**What to produce**
Reproduce the records below exactly, but only between the lines holding "You are a GUI" and "LES INTRIGUES (1389, 81)", inclusive.

**Exercise materials**
BEGIN
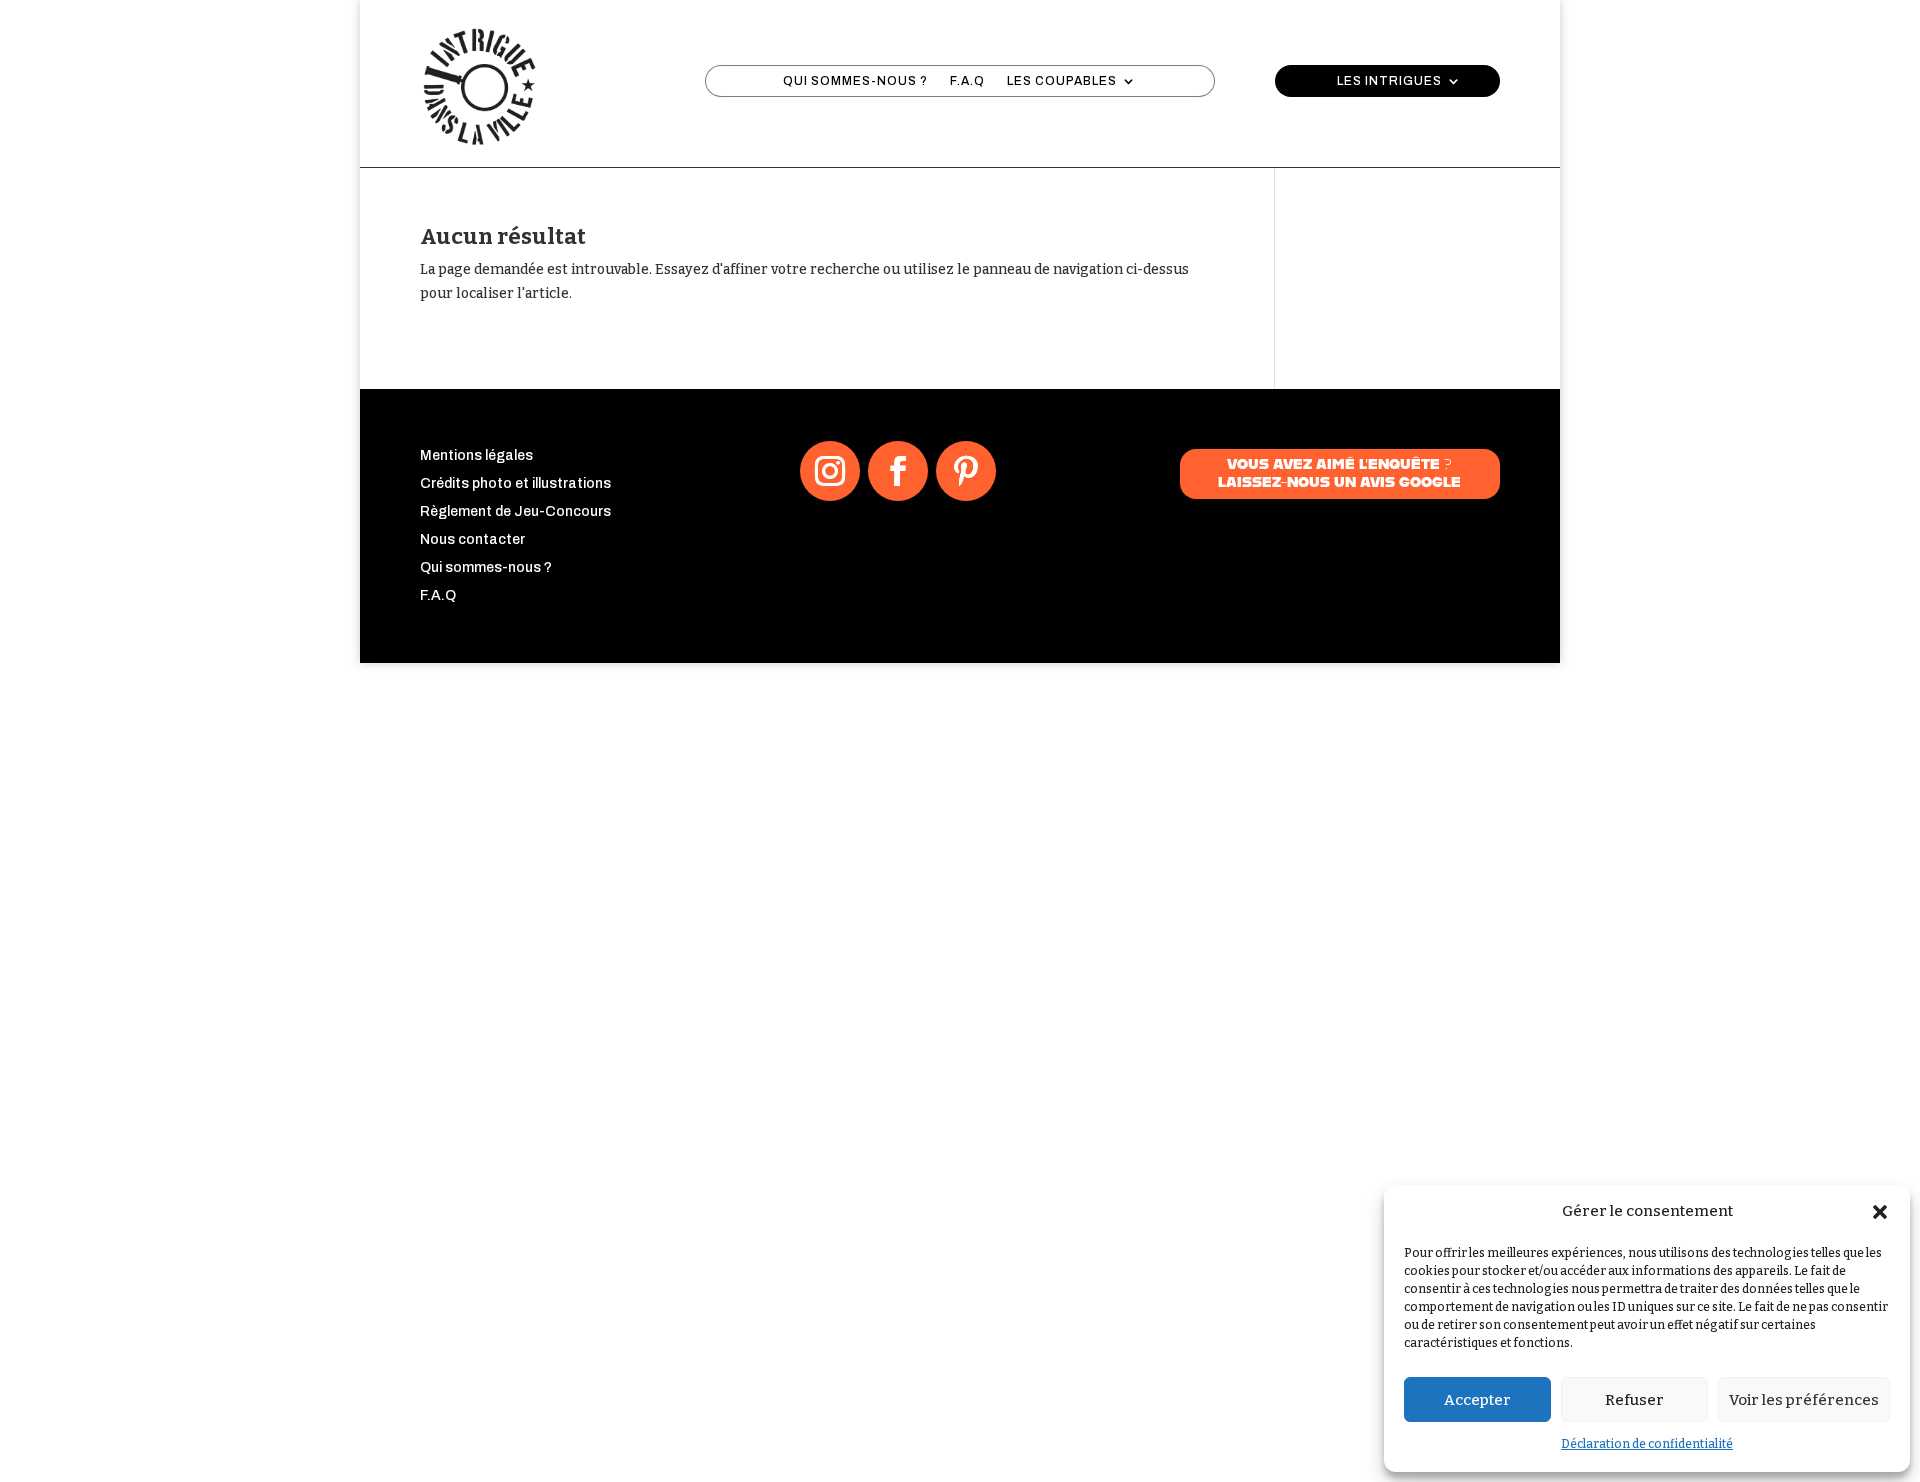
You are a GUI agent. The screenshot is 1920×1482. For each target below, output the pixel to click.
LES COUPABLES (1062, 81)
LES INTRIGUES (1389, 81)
END
BEGIN
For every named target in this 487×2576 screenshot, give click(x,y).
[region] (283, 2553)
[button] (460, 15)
END
BEGIN
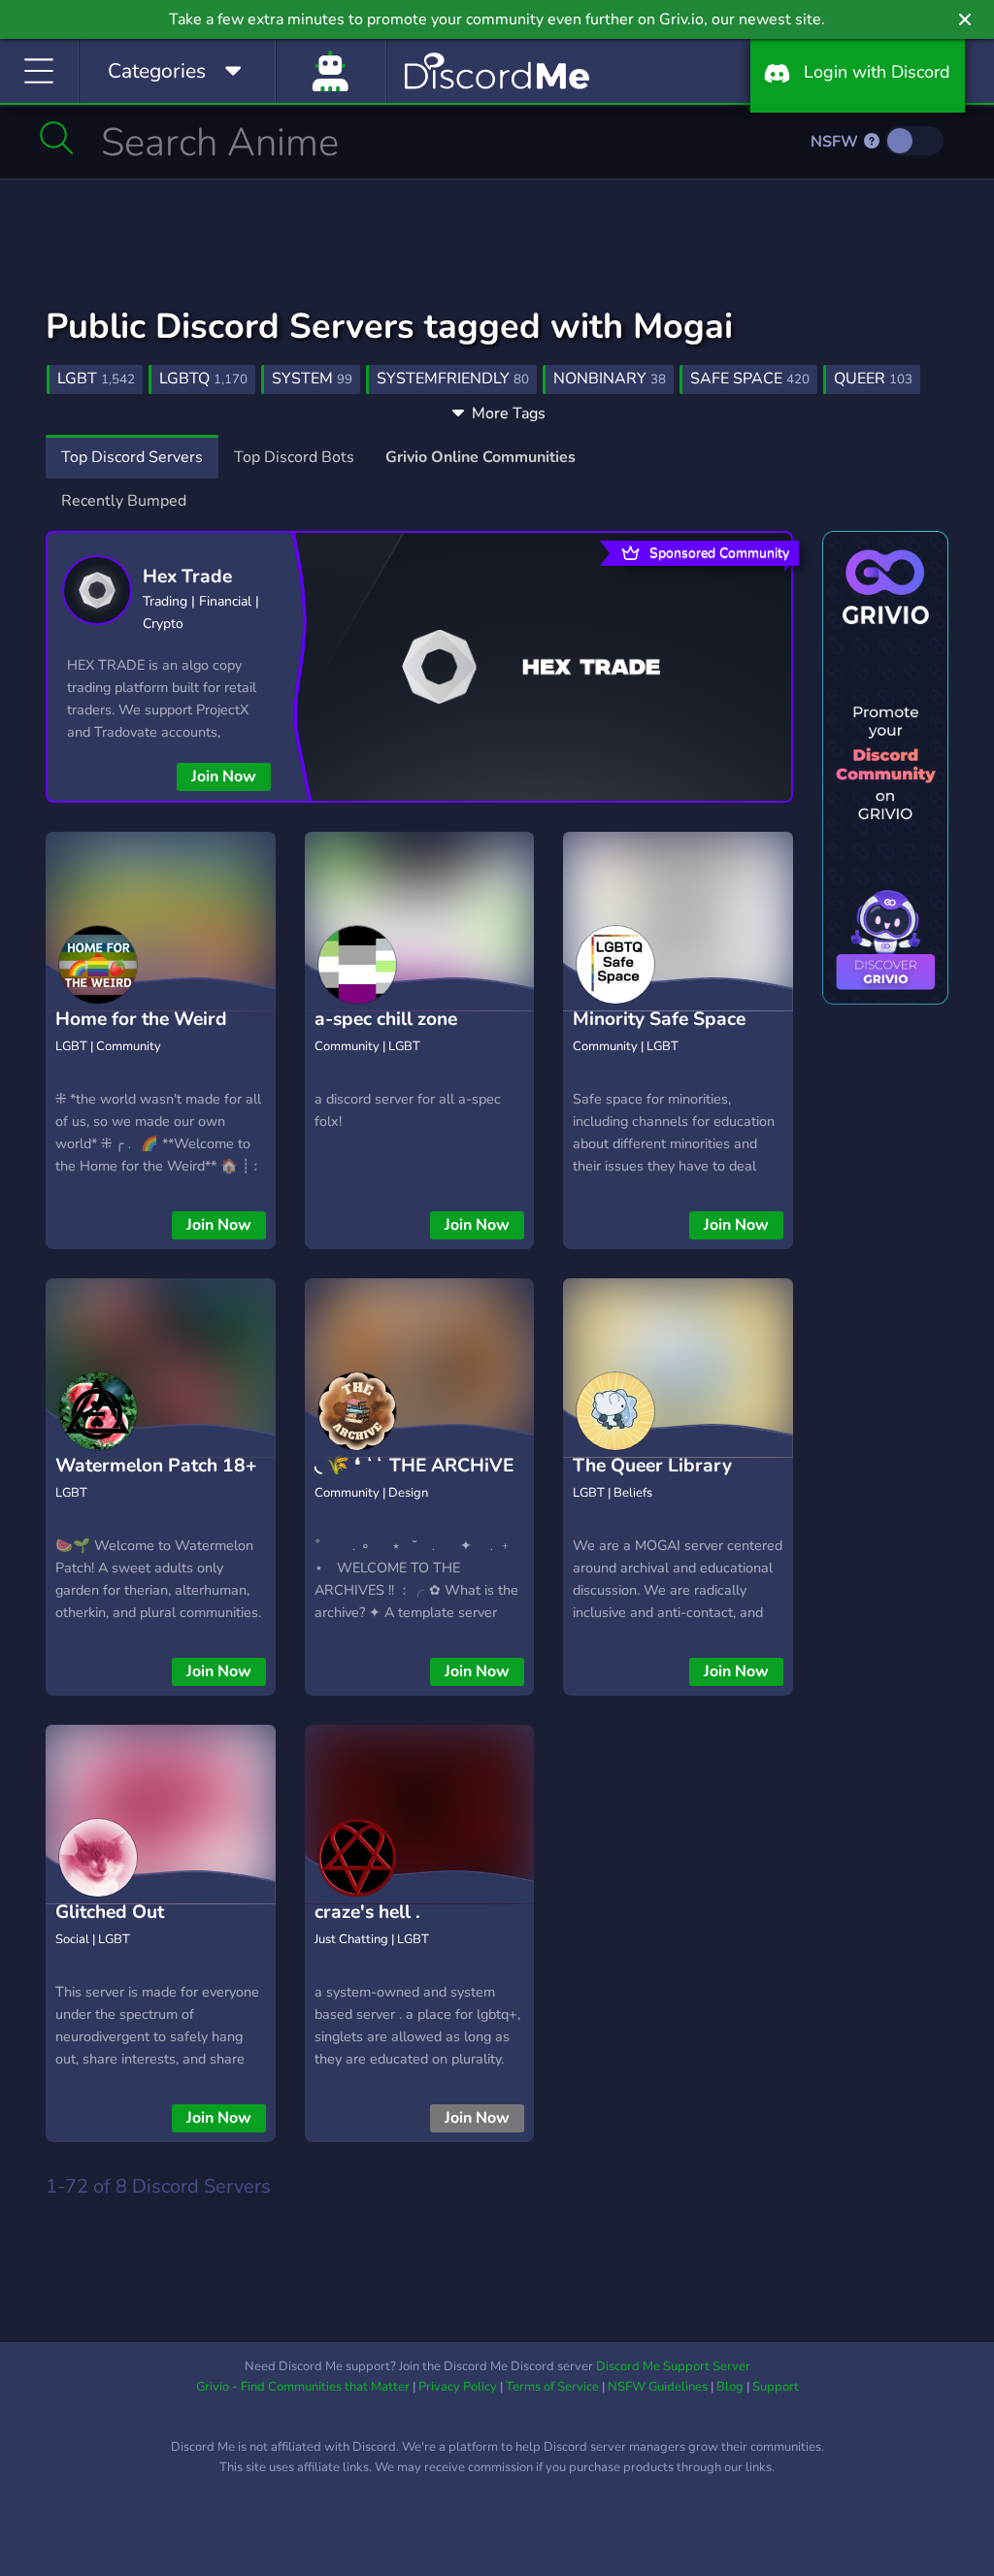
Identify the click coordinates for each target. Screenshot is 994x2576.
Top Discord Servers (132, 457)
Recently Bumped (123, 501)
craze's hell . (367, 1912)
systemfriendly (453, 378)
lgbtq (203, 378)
END
**Task answer**
You are a GUI agent. The screenshot is 1920×1482. For each target below, output the pixel to click.
LES COUPABLES (1062, 81)
LES INTRIGUES (1389, 81)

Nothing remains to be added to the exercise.